There are multiple crosscurrents in the electric vehicle (EV) sector right now. Analysts are trying to weigh how manufacturers will weather a potentially changing regulatory climate next year as well as what it will mean for demand.
That has resulted in mixed messages on the outlook for Rivian Automotive (RIVN -3.88%). Today, one Wall Street analyst released a report downgrading the stock, and shares are sinking as a result. After dropping more than 5%, the stock was still down by 4.2% as of 12:15 p.m. ET on Wednesday.
No catalysts on the horizon
Today’s drop comes after Baird analyst Ben Kallo cut his rating on Rivian stock to the equivalent of a hold from a buy. The stock has jumped by nearly 40% in the last month after the company announced two new capital infusions.

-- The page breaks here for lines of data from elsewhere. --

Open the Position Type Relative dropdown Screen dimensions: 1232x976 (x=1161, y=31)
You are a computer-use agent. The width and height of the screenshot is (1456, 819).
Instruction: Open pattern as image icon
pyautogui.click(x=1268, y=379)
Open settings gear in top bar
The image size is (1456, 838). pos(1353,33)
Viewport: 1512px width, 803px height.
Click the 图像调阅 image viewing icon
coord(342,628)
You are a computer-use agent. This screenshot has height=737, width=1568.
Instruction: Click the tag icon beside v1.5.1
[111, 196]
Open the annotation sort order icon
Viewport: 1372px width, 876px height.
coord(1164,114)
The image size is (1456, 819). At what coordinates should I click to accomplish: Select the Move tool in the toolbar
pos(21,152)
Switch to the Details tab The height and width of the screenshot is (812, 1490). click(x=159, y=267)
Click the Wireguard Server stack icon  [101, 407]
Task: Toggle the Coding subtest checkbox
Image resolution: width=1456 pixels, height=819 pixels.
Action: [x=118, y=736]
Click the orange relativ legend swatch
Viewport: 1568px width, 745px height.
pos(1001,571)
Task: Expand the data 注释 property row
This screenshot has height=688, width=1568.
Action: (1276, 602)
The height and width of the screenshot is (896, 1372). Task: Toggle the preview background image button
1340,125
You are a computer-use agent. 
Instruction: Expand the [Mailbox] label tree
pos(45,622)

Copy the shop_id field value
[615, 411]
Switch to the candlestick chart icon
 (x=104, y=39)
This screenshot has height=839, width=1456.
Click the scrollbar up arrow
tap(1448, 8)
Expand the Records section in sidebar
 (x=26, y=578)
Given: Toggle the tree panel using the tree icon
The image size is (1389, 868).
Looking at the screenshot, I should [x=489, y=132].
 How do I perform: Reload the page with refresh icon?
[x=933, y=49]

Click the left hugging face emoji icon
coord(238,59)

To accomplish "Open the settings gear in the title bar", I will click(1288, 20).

One of those was potentially $5.8 billion in investments from Volkswagen Group over the next three years. Also last month, the U.S. Department of Energy said it planned to provide a conditional loan of up to $6.6 billion to help Rivian build a second U.S. factory.
Those are positive developments, but Kallo thinks that there are no new catalysts coming in the near future. That’s because the incoming Trump administration is possibly going to eliminate tax incentives for EV buyers, and demand may continue to lag next year.
The stock’s recent move higher has already taken Rivian’s improved financial condition into account. Until EV sales accelerate, the stock may languish. Investors should look beyond next year, however, if they think the company’s next-generation R2 vehicles will resonate with EV buyers. That model will begin production next year with shipments starting in early 2026.